Economists from the universities of Cambridge, Oxford and Zurich collected data from “a large geographically representative sample” in the UK and America to come to their conclusion.

A total of 3,974 people in the UK were surveyed on 25 March, two days into the government-imposed lockdown, while the US data came from 4,003 people on 24 March.

Younger workers in both countries were found to be more likely to have either recently lost their job or seen a drop in hours and earnings compared to workers in middle age, the analysis indicated.

Of those employed last month, 10 per cent of workers under the age of 30 were now unemployed “definitely” or “probably” due to Covid-19, compared to just 6 per cent of workers aged 40 to 55, according to research.
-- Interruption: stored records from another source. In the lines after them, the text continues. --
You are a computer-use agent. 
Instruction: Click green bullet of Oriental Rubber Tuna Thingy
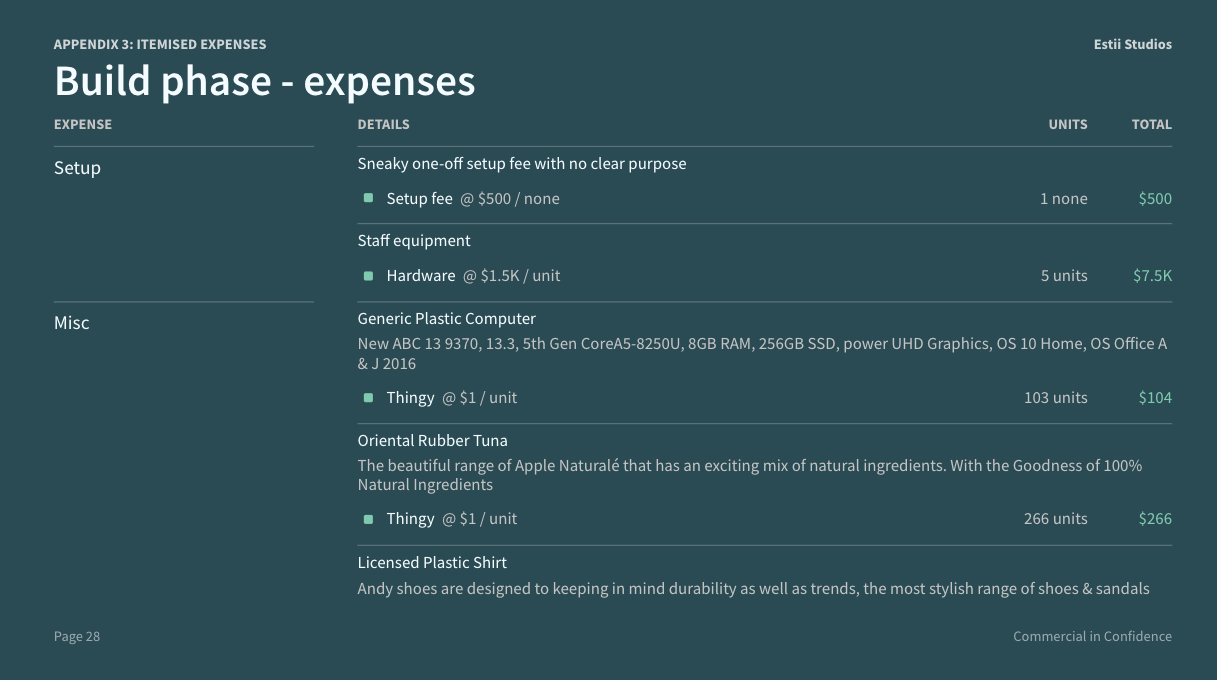(x=368, y=519)
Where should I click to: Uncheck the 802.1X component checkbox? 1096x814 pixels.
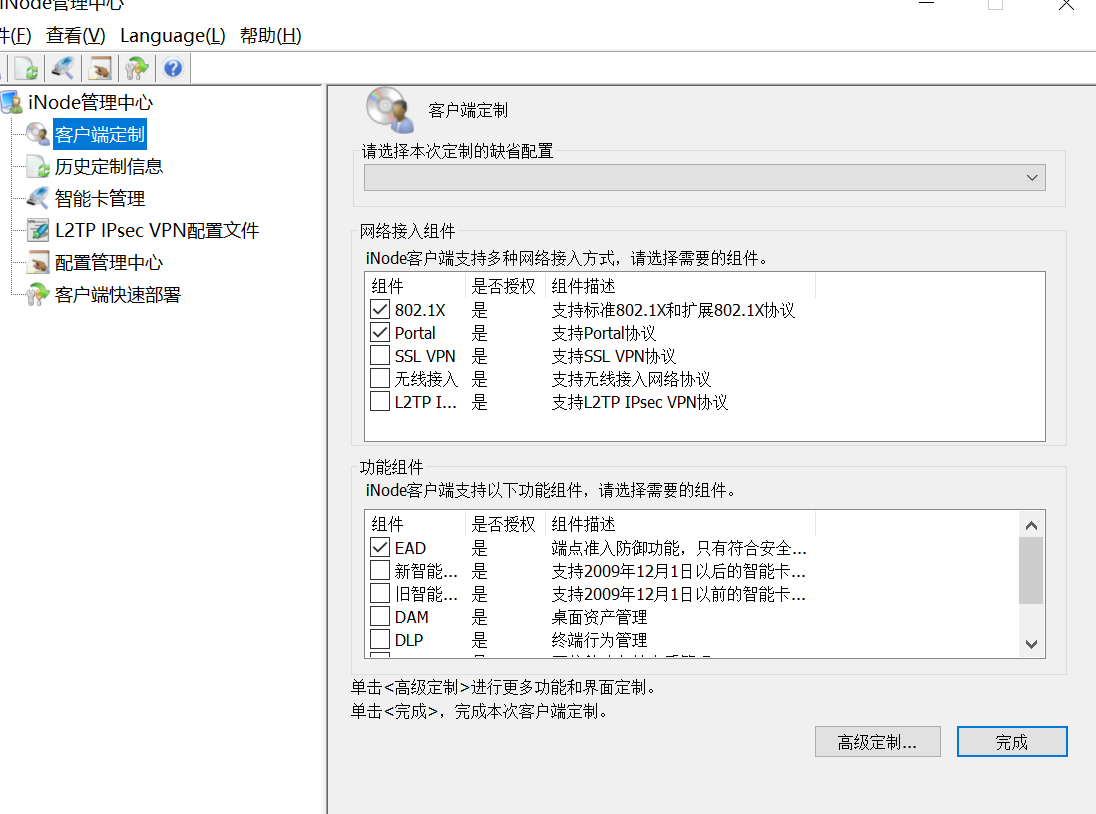(380, 310)
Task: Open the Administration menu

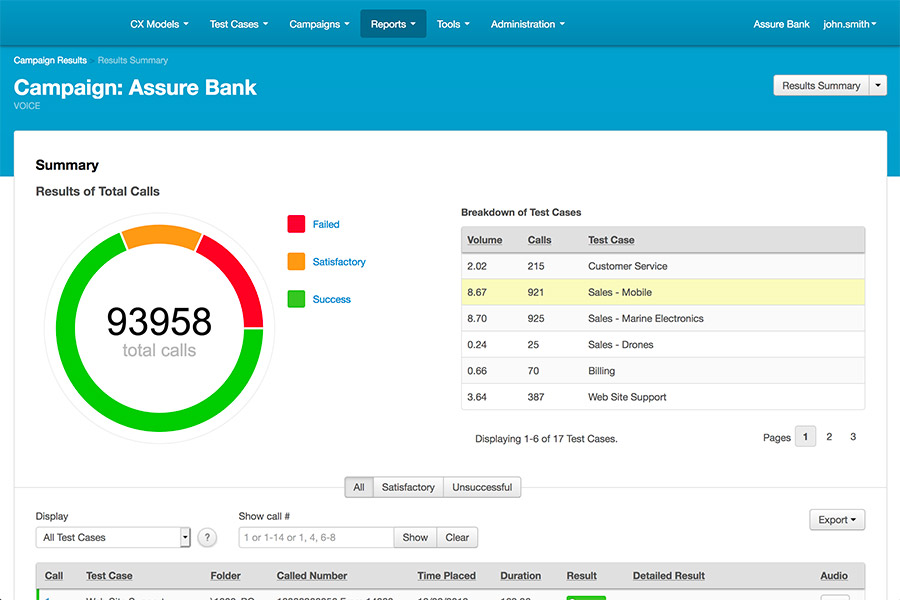Action: click(527, 24)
Meanwhile, 69 per cent of workers under 30 reported working fewer hours than usual in the previous week and 58 per cent reported earning less, compared to 49 per cent and 36 per cent for workers aged 40 to 55 respectively.

Workers on lower incomes – meaning those earning below 20,000 pounds or dollars a year – across all age groups in both countries were more likely to have lost their job in the preceding four weeks than workers earning more than £40,000 in the UK or $50,000 in the US.

“In the long term, the economic shock caused by the pandemic is highly likely to increase inequality between young and old, between higher and lower earners, and between those on secure and insecure contracts,” Dr Christopher Rauh of Cambridge University’s Faculty of Economics, who led the research, said.